▶ [Work request] Of the lines listed below, return exactly those that run from the line containing "The height and width of the screenshot is (421, 740)." through the line containing "has width=623, height=509.", both included.

BEGIN

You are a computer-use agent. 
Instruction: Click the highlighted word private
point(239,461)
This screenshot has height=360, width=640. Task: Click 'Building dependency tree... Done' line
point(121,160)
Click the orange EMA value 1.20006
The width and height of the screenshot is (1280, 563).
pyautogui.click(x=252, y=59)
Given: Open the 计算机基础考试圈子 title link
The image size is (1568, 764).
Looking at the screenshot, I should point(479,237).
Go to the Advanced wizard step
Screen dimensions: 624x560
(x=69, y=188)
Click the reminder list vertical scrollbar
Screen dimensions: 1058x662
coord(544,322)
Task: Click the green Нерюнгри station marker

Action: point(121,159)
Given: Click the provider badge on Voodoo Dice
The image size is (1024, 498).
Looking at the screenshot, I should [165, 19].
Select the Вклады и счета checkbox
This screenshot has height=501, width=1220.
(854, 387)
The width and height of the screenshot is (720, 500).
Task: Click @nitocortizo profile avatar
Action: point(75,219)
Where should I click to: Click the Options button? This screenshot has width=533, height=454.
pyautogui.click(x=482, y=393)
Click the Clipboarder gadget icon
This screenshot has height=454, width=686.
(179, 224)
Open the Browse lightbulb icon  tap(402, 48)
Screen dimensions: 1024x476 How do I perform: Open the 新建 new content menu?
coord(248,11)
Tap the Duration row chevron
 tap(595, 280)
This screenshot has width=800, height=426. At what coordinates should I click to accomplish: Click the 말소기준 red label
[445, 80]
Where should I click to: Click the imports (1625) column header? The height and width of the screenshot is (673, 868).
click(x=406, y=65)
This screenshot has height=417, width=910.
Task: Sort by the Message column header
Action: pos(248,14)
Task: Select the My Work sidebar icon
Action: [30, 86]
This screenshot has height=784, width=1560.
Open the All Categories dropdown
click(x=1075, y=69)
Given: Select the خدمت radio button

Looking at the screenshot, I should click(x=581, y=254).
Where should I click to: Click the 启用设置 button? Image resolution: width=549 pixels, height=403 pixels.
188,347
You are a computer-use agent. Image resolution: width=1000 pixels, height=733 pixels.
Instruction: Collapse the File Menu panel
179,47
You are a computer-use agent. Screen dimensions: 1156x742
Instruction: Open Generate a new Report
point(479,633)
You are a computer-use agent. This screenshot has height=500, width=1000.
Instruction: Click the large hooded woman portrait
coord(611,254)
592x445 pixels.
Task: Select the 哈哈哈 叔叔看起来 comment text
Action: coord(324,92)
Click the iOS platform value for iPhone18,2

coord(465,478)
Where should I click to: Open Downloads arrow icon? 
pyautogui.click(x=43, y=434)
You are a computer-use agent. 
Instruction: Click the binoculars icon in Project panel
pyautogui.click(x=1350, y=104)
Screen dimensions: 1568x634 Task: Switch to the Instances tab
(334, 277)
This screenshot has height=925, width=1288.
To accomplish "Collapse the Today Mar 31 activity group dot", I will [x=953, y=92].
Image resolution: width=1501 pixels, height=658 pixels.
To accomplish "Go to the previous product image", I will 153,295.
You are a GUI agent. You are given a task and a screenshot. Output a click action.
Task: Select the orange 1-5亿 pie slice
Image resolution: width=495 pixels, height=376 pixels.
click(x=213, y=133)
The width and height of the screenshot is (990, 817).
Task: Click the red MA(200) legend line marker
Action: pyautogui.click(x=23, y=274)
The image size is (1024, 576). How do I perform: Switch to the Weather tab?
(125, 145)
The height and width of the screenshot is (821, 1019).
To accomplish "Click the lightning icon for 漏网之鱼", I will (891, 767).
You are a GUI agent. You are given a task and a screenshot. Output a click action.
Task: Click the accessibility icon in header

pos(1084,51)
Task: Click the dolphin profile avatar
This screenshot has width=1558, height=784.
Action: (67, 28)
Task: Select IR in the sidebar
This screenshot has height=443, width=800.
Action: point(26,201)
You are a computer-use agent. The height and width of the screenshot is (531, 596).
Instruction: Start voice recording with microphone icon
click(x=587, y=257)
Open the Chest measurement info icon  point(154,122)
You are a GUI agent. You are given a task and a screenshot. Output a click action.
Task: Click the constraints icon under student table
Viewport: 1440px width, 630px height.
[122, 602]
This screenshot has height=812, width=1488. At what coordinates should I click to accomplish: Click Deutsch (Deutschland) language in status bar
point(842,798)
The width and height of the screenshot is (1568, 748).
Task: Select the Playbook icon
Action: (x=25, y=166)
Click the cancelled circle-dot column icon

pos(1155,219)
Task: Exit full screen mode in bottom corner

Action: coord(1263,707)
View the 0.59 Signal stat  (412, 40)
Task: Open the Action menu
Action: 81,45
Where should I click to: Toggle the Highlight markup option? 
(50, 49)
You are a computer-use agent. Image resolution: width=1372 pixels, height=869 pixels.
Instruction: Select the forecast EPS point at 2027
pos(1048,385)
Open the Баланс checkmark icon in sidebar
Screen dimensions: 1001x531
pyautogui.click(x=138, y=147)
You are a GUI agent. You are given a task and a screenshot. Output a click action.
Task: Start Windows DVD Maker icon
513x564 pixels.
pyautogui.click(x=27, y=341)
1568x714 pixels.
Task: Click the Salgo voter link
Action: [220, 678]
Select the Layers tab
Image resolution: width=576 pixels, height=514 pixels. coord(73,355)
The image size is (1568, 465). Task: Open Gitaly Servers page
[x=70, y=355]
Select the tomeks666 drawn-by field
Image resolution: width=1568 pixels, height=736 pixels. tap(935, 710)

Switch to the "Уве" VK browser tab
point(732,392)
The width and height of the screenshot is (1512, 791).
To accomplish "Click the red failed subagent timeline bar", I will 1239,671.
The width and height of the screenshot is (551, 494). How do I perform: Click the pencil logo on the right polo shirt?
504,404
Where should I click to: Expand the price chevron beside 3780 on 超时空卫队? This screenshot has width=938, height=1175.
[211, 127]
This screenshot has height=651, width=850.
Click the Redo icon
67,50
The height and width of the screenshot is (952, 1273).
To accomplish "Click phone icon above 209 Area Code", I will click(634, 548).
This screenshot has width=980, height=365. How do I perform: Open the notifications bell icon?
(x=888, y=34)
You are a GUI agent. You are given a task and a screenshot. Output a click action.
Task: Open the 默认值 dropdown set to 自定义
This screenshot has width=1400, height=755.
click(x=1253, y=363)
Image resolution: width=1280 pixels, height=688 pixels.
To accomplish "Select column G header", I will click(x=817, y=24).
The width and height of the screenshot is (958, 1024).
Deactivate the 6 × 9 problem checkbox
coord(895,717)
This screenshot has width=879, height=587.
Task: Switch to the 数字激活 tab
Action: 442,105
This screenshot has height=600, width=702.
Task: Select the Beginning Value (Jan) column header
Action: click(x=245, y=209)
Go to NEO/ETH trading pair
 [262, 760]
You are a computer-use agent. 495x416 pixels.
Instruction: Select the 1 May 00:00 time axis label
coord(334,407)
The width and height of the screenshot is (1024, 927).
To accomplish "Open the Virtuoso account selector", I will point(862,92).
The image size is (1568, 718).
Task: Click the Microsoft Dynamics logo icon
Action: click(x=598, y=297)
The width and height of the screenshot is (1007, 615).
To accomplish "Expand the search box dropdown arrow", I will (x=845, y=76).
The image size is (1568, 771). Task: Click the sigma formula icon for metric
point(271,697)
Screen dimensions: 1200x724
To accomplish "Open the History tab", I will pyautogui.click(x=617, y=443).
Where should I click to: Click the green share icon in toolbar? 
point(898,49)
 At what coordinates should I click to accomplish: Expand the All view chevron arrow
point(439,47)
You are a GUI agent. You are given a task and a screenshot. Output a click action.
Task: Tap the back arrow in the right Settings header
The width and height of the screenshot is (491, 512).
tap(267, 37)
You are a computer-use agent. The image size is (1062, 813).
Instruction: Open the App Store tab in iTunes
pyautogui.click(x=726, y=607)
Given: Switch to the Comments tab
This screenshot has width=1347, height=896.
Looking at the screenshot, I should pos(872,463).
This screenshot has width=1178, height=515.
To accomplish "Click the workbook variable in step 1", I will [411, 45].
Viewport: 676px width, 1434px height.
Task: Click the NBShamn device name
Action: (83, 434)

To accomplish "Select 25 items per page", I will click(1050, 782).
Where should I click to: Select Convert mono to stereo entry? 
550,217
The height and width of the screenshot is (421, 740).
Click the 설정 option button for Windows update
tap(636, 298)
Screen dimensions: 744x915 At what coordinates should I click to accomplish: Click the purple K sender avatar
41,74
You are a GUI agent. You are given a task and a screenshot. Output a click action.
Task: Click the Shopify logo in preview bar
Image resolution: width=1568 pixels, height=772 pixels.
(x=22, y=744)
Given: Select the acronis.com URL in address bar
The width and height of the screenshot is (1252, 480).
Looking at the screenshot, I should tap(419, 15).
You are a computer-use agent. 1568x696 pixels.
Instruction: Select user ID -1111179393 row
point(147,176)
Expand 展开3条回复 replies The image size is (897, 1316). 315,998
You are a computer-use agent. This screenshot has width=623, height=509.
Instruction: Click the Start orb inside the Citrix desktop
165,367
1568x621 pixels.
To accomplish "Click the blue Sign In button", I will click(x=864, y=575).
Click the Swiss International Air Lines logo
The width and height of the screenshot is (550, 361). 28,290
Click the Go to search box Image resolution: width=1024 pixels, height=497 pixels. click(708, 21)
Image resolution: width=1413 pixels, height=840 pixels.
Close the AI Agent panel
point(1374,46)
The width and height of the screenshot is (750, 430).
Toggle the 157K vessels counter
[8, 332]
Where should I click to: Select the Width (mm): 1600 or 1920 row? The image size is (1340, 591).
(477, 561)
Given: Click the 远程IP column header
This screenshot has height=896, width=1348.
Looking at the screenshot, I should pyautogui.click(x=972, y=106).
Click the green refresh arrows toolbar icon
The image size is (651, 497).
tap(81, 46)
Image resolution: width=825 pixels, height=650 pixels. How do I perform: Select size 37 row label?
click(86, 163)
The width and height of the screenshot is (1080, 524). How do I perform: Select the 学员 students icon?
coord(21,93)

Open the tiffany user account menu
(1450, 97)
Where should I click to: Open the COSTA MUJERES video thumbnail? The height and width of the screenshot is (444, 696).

END

▶ [The answer]
The height and width of the screenshot is (421, 740).
Click the 설정 option button for Windows update
tap(636, 298)
Screen dimensions: 744x915 At what coordinates should I click to accomplish: Click the purple K sender avatar
41,74
You are a GUI agent. You are given a task and a screenshot. Output a click action.
Task: Click the Shopify logo in preview bar
Image resolution: width=1568 pixels, height=772 pixels.
(x=22, y=744)
Given: Select the acronis.com URL in address bar
The width and height of the screenshot is (1252, 480).
Looking at the screenshot, I should tap(419, 15).
You are a computer-use agent. 1568x696 pixels.
Instruction: Select user ID -1111179393 row
point(147,176)
Expand 展开3条回复 replies The image size is (897, 1316). 315,998
You are a computer-use agent. This screenshot has width=623, height=509.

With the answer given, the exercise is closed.